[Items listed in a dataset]

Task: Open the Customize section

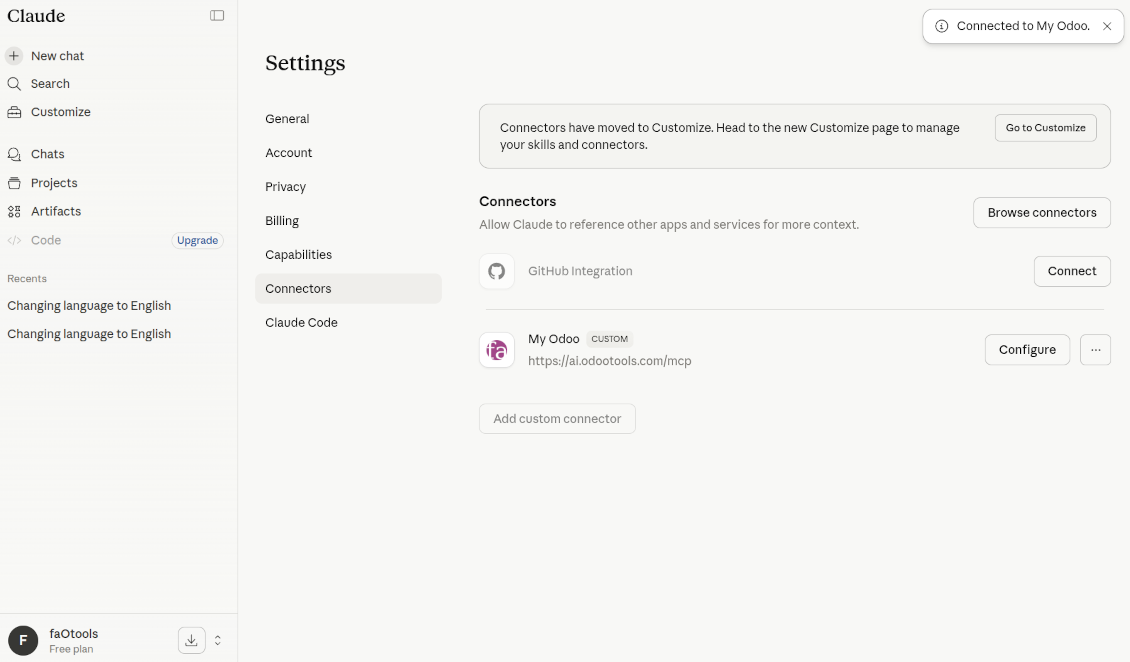Action: [60, 111]
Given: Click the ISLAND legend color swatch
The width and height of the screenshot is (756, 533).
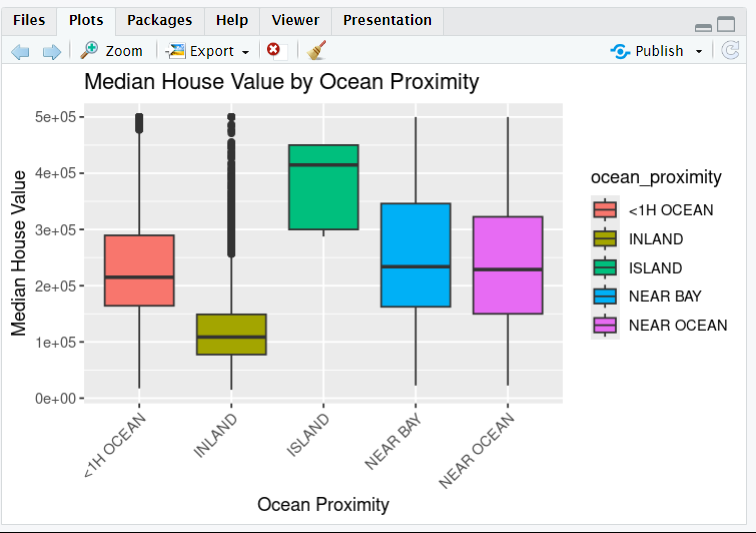Looking at the screenshot, I should coord(605,268).
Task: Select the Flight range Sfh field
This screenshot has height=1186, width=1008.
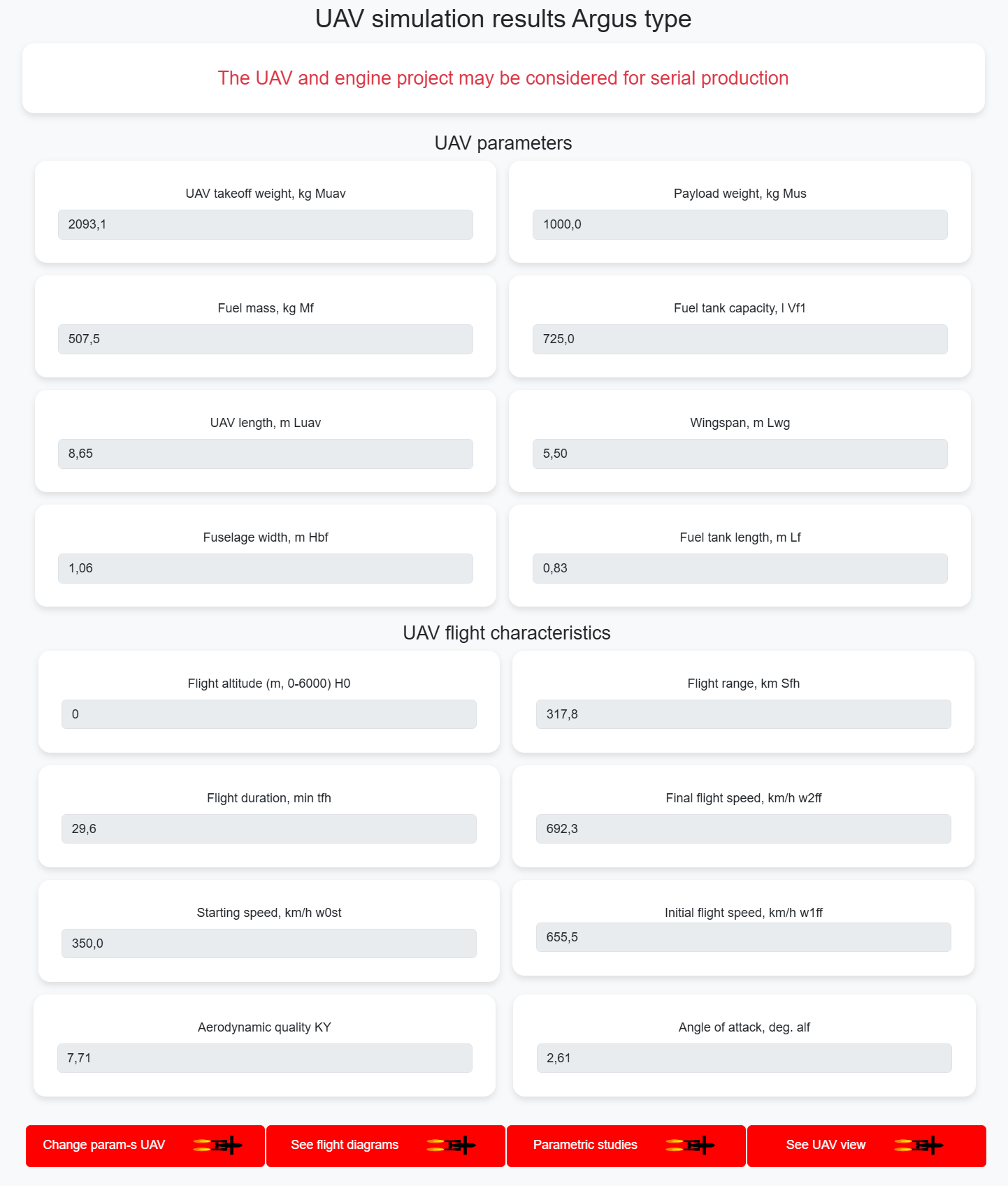Action: (744, 714)
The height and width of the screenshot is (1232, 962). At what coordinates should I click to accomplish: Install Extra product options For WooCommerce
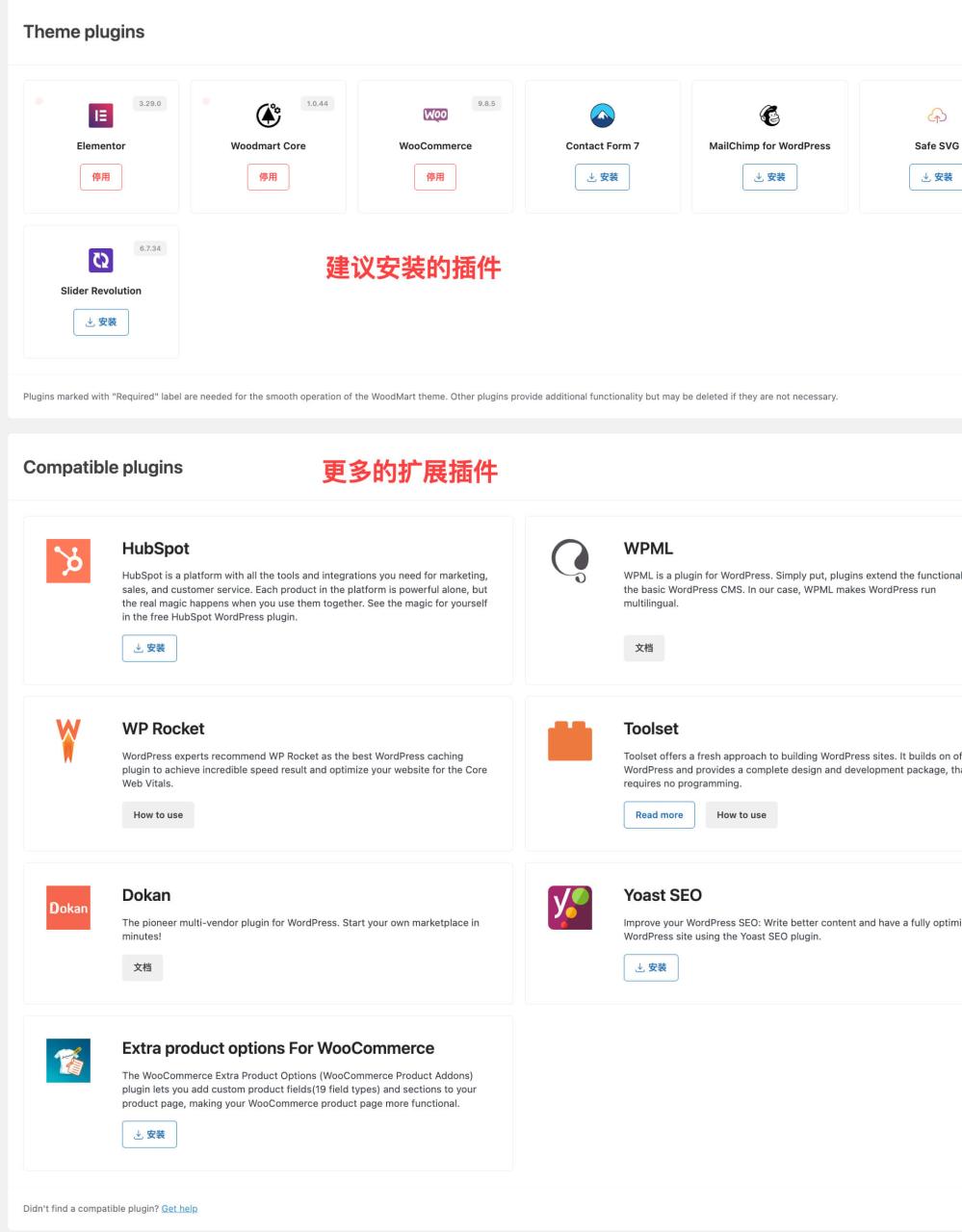click(149, 1134)
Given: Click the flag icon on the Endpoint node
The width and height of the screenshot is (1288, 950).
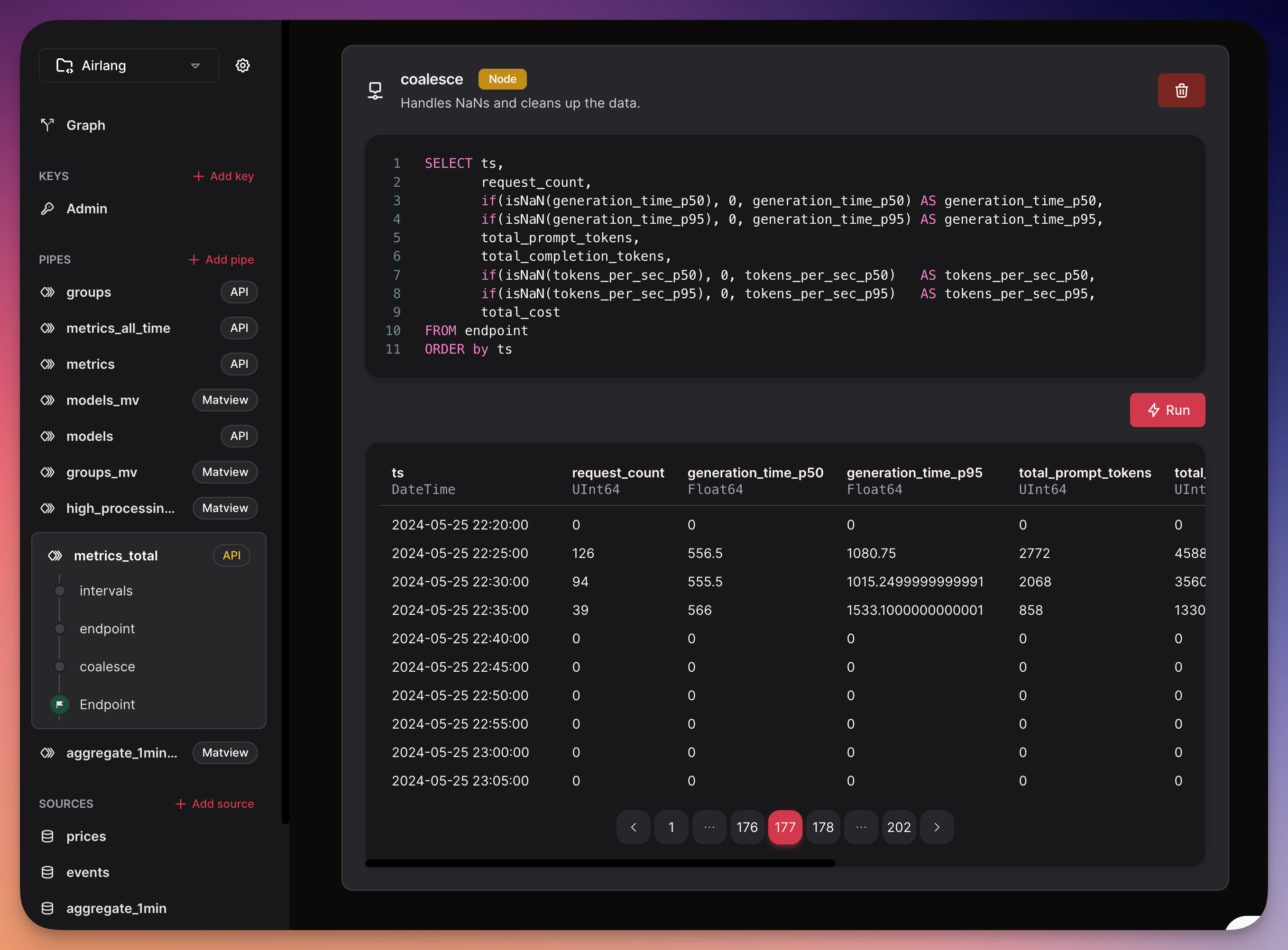Looking at the screenshot, I should [60, 704].
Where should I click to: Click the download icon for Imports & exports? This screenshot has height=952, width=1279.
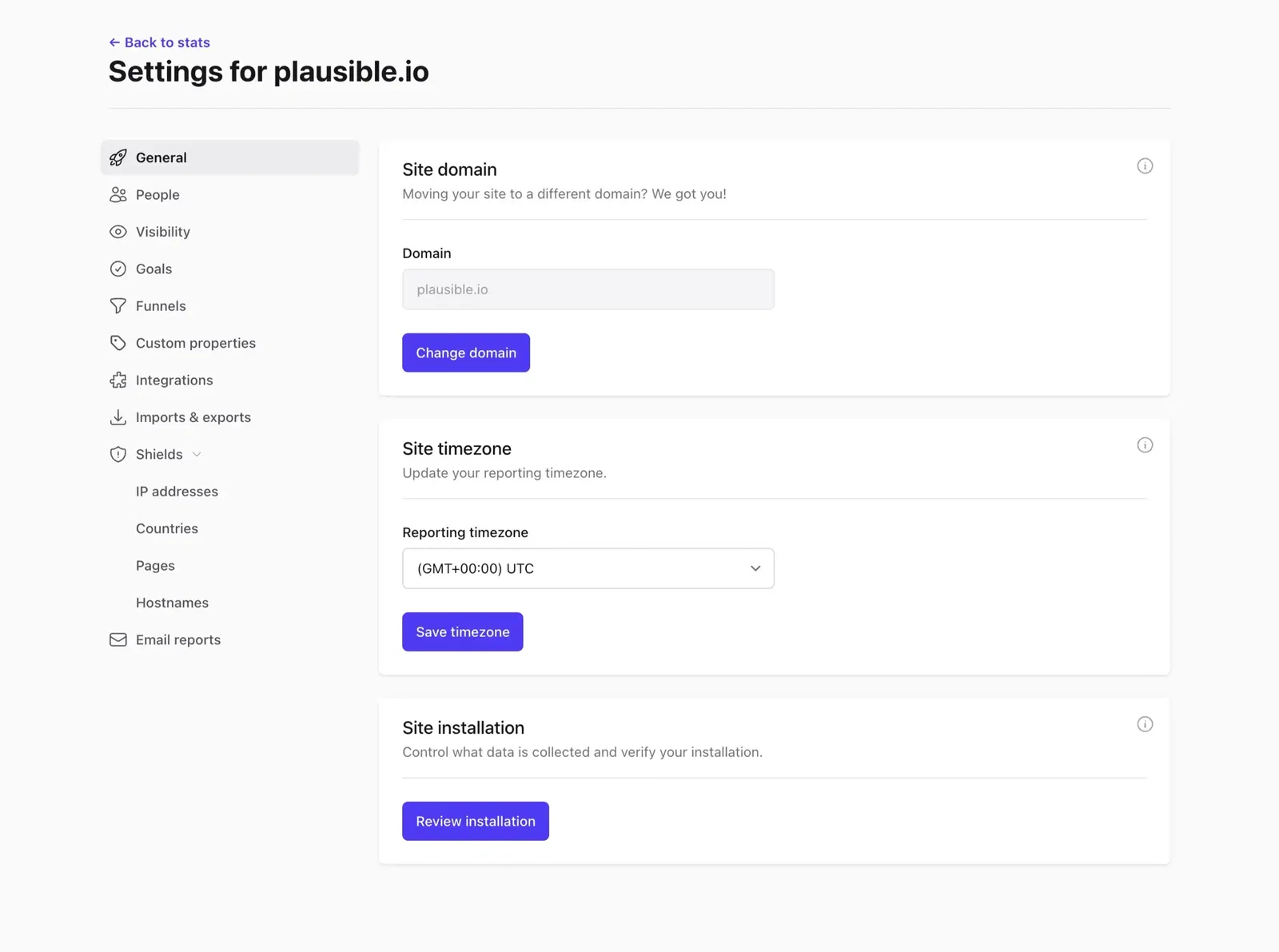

» What you have to do
Please copy all the items above word for word, leaving out the pictures.

» Output of the task
Task: Open the Customize section

Action: [60, 111]
Given: Click the ISLAND legend color swatch
The width and height of the screenshot is (756, 533).
Looking at the screenshot, I should coord(605,268).
Task: Select the Flight range Sfh field
This screenshot has height=1186, width=1008.
Action: (744, 714)
The height and width of the screenshot is (1232, 962). At what coordinates should I click to accomplish: Install Extra product options For WooCommerce
click(149, 1134)
Given: Click the flag icon on the Endpoint node
The width and height of the screenshot is (1288, 950).
Looking at the screenshot, I should [60, 704].
Where should I click to: Click the download icon for Imports & exports? This screenshot has height=952, width=1279.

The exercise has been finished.